The convention of playing games to earn money to buy stuff - which in WebKinz world also runs to TVs and home furnishings - may be questionable, but the game hits a homerun in terms of instilling a sense of attachment and responsibility. And it is this fact that brings me to the point: The President of the United States needs a new toy. He needs something called CitizenKinz.

It should be cute. There ought to be several of them, with different jobs, different appetites and different shades of skin. Their needs should be pegged to real citizen needs - food, shelter, education, jobs. And whether the owners can go to work by playing games - thereby meeting their pet citizen's needs - should be virtually linked to the real-world economy.

Further, the CitizenKinz should need a safe living environment and have a bar graph so the president can see when things aren't going so well. This too should be tied to the real-world environment, both in terms of the safety of cities and the pollution of water and air.
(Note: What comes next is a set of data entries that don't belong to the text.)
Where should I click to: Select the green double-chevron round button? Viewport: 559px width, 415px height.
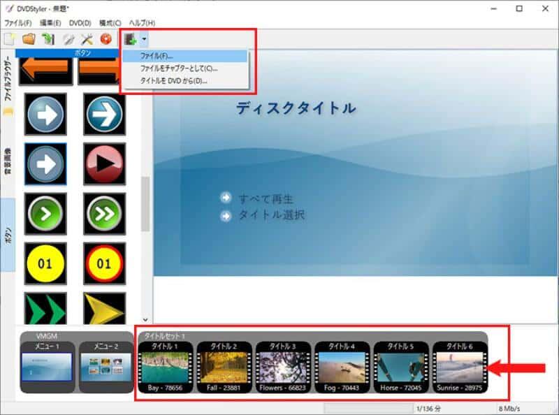tap(104, 214)
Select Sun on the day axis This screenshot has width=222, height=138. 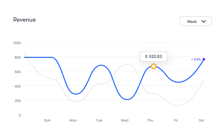pos(47,120)
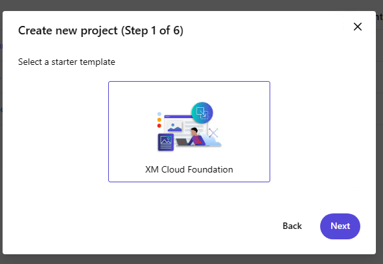Click the red dot in the illustration
This screenshot has width=383, height=264.
coord(159,126)
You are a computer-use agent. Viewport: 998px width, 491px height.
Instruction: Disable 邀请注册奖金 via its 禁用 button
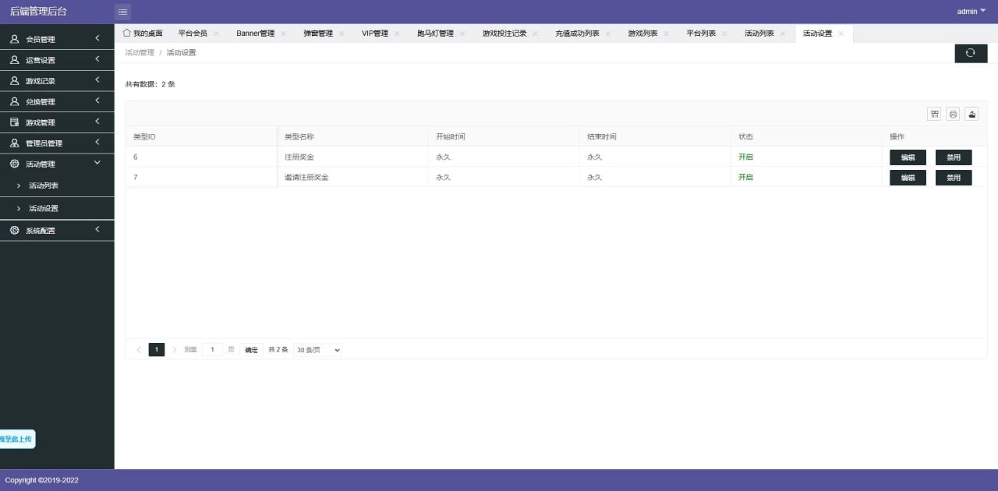953,177
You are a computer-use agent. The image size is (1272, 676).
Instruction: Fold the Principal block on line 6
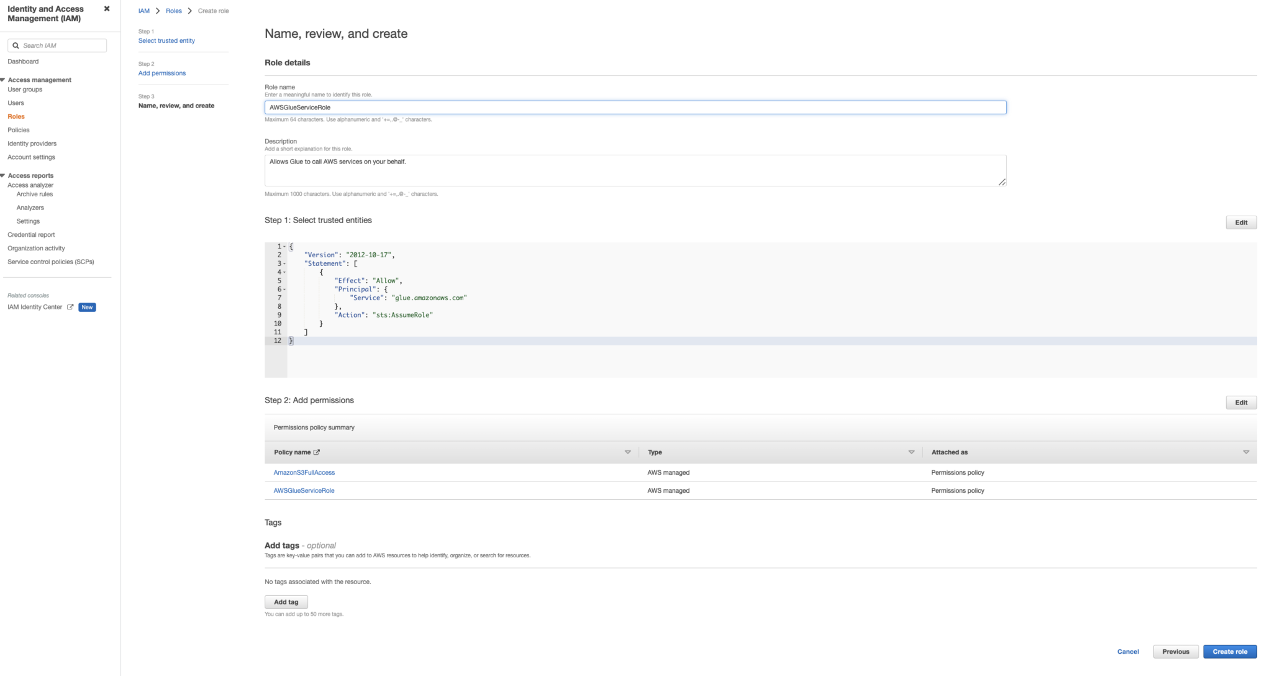284,290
As certain issues become more pressing - say, as the globe continues to warm - the CitizenKinz might begin to sweat, and their food might become more expensive.

The programmers should make sure the different games the president can play to earn CitizenCash have different effects on these conditions. One game might earn more money and make the globe warm up a little faster, so that while the CitizenKinz may have plenty to eat, he just keeps sweating more and more. Another game - say one involving wind turbines - might enable the CitizenKinz to earn more money while cooling off CitizenKinz's world which, in addition to enabling him to buy food, might have the collateral effect of reducing its price.

It's clear that our president needs a way to reacquaint himself with the well-being of the people. I'd recommend the installation of an entire CitizenKinz population in the Oval Office. This will help at least until the president grows out of it. If it's truly successful, we'll be confronted with another challenge: We'll have to set a timer, and limit the president's computer time.